(Stored data)

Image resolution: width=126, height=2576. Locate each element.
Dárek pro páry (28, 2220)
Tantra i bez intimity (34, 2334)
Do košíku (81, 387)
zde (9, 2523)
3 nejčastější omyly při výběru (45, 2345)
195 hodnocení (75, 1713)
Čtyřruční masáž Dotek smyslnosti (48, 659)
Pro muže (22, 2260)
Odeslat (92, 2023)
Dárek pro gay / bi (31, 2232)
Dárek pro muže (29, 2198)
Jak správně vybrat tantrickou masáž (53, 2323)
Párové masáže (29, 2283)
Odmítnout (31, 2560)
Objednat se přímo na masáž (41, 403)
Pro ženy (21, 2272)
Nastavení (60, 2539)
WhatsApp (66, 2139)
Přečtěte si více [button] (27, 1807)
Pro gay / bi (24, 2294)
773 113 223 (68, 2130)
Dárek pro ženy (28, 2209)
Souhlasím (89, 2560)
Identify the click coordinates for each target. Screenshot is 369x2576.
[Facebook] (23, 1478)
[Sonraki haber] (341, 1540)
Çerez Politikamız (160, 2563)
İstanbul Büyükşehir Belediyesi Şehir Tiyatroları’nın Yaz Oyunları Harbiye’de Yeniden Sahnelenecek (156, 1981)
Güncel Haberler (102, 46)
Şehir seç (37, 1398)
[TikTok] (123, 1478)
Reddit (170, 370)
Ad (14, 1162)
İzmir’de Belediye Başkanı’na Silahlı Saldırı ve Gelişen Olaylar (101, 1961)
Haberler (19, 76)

TASK PROMPT: The reply should consist of all the records, repeated exactly.

THE COMPLETED TASK:
Image resolution: width=126, height=2576. Locate each element.
Dárek pro páry (28, 2220)
Tantra i bez intimity (34, 2334)
Do košíku (81, 387)
zde (9, 2523)
3 nejčastější omyly při výběru (45, 2345)
195 hodnocení (75, 1713)
Čtyřruční masáž Dotek smyslnosti (48, 659)
Pro muže (22, 2260)
Odeslat (92, 2023)
Dárek pro gay / bi (31, 2232)
Dárek pro muže (29, 2198)
Jak správně vybrat tantrickou masáž (53, 2323)
Párové masáže (29, 2283)
Odmítnout (31, 2560)
Objednat se přímo na masáž (41, 403)
Pro ženy (21, 2272)
Nastavení (60, 2539)
WhatsApp (66, 2139)
Přečtěte si více [button] (27, 1807)
Pro gay / bi (24, 2294)
773 113 223 (68, 2130)
Dárek pro ženy (28, 2209)
Souhlasím (89, 2560)
Identify the click coordinates for each target. Screenshot is 369x2576.
[Facebook] (23, 1478)
[Sonraki haber] (341, 1540)
Çerez Politikamız (160, 2563)
İstanbul Büyükşehir Belediyesi Şehir Tiyatroları’nın Yaz Oyunları Harbiye’de Yeniden Sahnelenecek (156, 1981)
Güncel Haberler (102, 46)
Şehir seç (37, 1398)
[TikTok] (123, 1478)
Reddit (170, 370)
Ad (14, 1162)
İzmir’de Belediye Başkanı’na Silahlı Saldırı ve Gelişen Olaylar (101, 1961)
Haberler (19, 76)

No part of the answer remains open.